** DATA SHOWN follows **
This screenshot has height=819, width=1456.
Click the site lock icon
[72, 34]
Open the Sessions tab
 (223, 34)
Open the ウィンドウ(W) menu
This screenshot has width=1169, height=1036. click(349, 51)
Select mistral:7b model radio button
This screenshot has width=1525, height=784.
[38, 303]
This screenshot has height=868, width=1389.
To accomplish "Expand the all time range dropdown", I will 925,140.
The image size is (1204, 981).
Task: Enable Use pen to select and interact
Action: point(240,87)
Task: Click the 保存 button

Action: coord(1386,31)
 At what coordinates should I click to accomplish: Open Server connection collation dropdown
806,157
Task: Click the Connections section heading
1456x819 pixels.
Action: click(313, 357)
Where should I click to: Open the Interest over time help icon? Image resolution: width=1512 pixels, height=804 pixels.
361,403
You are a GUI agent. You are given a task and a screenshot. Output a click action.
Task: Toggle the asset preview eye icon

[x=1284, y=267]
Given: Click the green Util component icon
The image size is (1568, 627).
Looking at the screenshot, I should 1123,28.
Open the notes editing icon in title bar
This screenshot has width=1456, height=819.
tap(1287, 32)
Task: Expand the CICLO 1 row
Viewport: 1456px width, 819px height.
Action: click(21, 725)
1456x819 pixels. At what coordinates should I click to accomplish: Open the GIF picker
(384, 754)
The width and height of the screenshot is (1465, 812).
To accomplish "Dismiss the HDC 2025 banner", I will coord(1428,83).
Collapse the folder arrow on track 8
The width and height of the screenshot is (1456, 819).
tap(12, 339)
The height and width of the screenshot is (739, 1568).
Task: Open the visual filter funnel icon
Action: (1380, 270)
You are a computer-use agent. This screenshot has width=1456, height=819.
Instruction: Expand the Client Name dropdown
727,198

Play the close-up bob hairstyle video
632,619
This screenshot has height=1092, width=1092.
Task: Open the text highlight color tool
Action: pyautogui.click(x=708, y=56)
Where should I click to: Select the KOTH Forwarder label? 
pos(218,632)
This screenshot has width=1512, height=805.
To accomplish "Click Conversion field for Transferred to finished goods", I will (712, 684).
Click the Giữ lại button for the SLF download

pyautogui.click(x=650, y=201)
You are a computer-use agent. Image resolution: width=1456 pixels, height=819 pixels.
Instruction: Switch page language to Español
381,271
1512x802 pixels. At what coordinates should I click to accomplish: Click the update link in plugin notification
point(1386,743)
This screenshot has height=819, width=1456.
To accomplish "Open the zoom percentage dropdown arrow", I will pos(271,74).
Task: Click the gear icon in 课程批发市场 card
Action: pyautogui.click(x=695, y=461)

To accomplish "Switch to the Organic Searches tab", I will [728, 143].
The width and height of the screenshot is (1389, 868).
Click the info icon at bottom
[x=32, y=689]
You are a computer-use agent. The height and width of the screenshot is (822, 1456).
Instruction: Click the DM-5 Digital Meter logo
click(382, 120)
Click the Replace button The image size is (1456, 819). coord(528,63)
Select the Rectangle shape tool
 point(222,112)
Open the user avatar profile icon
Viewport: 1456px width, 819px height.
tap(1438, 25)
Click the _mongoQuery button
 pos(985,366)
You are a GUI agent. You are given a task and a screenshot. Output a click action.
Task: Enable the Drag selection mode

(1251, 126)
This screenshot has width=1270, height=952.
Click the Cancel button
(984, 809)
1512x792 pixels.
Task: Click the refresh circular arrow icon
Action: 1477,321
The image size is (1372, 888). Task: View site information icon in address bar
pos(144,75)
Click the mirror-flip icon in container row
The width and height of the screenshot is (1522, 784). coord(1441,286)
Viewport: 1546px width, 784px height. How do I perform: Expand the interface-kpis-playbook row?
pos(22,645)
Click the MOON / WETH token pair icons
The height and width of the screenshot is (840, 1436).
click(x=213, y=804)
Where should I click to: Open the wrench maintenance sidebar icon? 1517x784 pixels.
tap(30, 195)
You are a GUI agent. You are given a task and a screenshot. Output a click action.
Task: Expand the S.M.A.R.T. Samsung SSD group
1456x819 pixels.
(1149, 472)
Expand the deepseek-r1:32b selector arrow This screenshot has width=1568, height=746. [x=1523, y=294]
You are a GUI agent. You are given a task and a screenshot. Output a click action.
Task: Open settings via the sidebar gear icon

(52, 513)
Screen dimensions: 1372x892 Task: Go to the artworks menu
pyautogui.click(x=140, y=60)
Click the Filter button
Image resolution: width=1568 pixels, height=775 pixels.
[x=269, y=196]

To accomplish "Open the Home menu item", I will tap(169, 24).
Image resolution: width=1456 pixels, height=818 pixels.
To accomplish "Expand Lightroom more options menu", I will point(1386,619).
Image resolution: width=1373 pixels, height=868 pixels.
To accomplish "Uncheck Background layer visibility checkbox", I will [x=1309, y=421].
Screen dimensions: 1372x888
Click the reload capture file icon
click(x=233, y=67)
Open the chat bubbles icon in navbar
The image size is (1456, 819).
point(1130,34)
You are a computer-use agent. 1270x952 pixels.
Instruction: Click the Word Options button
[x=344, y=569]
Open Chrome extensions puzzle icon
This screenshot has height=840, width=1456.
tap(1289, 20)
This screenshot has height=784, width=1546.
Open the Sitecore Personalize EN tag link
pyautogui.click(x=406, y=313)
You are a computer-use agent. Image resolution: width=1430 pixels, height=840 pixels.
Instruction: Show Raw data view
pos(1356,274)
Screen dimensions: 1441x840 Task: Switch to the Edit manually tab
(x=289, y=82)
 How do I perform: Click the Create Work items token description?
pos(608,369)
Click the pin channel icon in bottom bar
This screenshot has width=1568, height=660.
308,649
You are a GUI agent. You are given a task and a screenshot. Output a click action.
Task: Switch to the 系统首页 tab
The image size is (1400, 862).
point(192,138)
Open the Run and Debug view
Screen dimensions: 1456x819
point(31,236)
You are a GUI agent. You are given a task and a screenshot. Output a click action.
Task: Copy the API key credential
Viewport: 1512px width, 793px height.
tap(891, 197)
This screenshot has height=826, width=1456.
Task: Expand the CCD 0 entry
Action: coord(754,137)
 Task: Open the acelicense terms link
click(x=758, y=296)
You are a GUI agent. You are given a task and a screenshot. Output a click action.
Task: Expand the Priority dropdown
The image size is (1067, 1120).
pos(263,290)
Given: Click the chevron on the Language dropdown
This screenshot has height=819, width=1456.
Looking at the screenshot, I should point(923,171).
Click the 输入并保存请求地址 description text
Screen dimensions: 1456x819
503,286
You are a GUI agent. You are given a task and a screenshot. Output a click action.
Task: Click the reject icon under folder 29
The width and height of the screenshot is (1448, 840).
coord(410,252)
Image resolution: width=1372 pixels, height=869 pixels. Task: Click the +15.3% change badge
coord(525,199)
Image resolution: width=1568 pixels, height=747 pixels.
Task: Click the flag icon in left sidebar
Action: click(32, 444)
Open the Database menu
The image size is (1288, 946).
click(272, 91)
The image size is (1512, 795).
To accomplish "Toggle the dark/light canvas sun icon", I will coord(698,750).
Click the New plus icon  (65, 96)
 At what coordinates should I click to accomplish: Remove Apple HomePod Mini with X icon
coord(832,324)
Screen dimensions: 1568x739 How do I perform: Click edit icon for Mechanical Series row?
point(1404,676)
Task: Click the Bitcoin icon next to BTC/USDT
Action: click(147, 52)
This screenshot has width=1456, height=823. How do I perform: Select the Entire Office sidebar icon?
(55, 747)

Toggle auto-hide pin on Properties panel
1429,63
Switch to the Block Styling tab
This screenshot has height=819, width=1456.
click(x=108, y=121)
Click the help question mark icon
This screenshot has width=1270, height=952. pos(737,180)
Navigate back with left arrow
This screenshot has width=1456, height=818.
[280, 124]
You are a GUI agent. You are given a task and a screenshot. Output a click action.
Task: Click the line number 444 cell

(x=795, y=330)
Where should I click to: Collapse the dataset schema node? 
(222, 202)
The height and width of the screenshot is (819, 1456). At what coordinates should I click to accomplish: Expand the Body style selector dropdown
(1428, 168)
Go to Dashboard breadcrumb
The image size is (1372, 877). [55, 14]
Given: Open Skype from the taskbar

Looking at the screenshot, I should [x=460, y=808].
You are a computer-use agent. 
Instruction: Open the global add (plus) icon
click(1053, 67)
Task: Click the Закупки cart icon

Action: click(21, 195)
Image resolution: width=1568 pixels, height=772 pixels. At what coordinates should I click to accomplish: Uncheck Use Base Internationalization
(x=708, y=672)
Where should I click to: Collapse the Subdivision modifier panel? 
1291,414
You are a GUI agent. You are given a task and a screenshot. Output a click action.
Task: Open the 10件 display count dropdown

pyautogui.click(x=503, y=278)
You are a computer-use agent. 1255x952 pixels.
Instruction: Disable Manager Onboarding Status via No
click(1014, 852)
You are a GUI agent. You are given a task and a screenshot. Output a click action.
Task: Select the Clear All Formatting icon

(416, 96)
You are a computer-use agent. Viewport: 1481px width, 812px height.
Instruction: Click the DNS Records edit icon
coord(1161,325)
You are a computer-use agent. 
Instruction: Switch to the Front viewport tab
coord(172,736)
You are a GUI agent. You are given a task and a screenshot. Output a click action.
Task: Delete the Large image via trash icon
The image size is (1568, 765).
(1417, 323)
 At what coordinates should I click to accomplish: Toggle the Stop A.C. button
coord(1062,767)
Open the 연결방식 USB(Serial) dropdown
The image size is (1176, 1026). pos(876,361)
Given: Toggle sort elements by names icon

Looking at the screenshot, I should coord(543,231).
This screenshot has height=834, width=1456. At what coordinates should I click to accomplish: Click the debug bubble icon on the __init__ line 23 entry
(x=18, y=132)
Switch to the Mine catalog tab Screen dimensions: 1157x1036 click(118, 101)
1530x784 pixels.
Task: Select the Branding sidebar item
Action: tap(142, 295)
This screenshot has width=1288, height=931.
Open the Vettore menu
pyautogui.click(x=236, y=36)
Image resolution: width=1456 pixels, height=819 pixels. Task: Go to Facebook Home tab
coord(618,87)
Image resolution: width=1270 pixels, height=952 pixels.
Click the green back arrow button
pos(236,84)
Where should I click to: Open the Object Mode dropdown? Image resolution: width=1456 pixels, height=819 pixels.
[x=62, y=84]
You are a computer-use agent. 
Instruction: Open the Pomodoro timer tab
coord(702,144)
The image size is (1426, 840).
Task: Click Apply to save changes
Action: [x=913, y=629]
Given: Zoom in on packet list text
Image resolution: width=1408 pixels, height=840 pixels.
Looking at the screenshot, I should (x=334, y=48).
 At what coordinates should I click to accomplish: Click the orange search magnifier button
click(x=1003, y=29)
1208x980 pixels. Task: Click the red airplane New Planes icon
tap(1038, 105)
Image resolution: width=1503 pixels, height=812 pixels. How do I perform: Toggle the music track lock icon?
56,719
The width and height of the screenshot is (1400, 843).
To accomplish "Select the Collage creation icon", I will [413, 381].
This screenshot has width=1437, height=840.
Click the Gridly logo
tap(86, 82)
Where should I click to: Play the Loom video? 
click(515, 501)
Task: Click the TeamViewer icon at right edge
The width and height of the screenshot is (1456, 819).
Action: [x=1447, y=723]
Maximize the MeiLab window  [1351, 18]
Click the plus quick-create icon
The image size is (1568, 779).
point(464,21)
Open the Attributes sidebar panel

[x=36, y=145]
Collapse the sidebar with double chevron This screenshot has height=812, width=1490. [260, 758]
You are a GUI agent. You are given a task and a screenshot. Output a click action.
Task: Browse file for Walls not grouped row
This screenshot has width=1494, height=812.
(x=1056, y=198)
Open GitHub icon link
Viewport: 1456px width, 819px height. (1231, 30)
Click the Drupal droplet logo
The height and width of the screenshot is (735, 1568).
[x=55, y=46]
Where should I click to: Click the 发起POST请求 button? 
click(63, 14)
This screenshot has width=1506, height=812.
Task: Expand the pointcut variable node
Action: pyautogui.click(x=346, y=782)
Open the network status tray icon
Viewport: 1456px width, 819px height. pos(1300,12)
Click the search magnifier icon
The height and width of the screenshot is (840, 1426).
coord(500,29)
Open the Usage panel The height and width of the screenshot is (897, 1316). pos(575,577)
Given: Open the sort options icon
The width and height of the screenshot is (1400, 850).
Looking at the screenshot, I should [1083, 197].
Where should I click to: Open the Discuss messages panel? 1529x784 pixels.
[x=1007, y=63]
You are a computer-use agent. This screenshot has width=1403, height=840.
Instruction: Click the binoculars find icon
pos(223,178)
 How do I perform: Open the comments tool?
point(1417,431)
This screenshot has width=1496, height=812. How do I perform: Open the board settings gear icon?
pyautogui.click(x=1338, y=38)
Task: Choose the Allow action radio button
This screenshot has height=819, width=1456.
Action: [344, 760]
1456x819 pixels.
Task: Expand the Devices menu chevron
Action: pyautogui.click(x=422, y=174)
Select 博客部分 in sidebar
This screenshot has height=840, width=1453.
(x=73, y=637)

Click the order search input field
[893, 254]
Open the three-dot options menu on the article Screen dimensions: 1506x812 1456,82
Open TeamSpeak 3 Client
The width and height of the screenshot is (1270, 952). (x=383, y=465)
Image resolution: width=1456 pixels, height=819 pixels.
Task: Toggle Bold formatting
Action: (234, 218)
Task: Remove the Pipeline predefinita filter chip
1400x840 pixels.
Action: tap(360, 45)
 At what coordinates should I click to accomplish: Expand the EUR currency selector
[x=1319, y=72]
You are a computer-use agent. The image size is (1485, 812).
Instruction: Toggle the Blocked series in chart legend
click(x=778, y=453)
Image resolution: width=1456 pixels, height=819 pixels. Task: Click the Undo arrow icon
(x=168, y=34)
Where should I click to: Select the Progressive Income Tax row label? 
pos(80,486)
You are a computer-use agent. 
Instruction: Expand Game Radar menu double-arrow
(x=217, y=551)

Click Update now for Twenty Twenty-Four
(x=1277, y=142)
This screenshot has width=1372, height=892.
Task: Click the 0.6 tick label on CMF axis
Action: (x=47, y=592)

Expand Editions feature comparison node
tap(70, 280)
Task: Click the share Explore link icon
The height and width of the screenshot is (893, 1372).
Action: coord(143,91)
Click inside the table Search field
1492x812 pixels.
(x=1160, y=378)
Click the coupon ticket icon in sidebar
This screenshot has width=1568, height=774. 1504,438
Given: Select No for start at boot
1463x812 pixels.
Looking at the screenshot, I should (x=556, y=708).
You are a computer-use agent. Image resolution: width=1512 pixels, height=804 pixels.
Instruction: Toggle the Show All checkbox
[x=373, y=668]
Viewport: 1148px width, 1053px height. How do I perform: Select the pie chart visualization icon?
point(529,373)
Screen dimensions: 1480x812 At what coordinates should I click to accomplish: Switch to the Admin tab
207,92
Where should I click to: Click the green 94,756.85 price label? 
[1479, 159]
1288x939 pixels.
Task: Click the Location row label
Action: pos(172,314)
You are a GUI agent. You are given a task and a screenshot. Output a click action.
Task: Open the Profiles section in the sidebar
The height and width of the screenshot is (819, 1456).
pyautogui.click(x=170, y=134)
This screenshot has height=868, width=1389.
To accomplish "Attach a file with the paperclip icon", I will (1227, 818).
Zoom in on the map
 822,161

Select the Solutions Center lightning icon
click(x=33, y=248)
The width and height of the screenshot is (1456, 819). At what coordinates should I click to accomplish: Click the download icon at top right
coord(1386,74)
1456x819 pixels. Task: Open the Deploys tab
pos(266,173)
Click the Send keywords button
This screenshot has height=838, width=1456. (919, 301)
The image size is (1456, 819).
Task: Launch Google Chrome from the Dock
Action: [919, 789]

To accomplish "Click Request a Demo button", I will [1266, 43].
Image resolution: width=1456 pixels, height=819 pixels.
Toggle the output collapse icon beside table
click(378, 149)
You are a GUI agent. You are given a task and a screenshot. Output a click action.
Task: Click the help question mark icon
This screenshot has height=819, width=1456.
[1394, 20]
** End of DATA SHOWN **
_WHAT IS BEING ASKED_: The answer should hold only the lines from the start of the records above through the line containing "Collapse the folder arrow on track 8", each set down exactly.

_EXERCISE OUTPUT_:
This screenshot has height=819, width=1456.
Click the site lock icon
[72, 34]
Open the Sessions tab
 (223, 34)
Open the ウィンドウ(W) menu
This screenshot has width=1169, height=1036. click(349, 51)
Select mistral:7b model radio button
This screenshot has width=1525, height=784.
[38, 303]
This screenshot has height=868, width=1389.
To accomplish "Expand the all time range dropdown", I will 925,140.
The image size is (1204, 981).
Task: Enable Use pen to select and interact
Action: point(240,87)
Task: Click the 保存 button

Action: coord(1386,31)
 At what coordinates should I click to accomplish: Open Server connection collation dropdown
806,157
Task: Click the Connections section heading
1456x819 pixels.
Action: click(313, 357)
Where should I click to: Open the Interest over time help icon? Image resolution: width=1512 pixels, height=804 pixels.
361,403
You are a GUI agent. You are given a task and a screenshot. Output a click action.
Task: Toggle the asset preview eye icon

[x=1284, y=267]
Given: Click the green Util component icon
The image size is (1568, 627).
Looking at the screenshot, I should 1123,28.
Open the notes editing icon in title bar
This screenshot has width=1456, height=819.
tap(1287, 32)
Task: Expand the CICLO 1 row
Viewport: 1456px width, 819px height.
Action: click(21, 725)
1456x819 pixels. At what coordinates should I click to accomplish: Open the GIF picker
(384, 754)
The width and height of the screenshot is (1465, 812).
To accomplish "Dismiss the HDC 2025 banner", I will coord(1428,83).
Collapse the folder arrow on track 8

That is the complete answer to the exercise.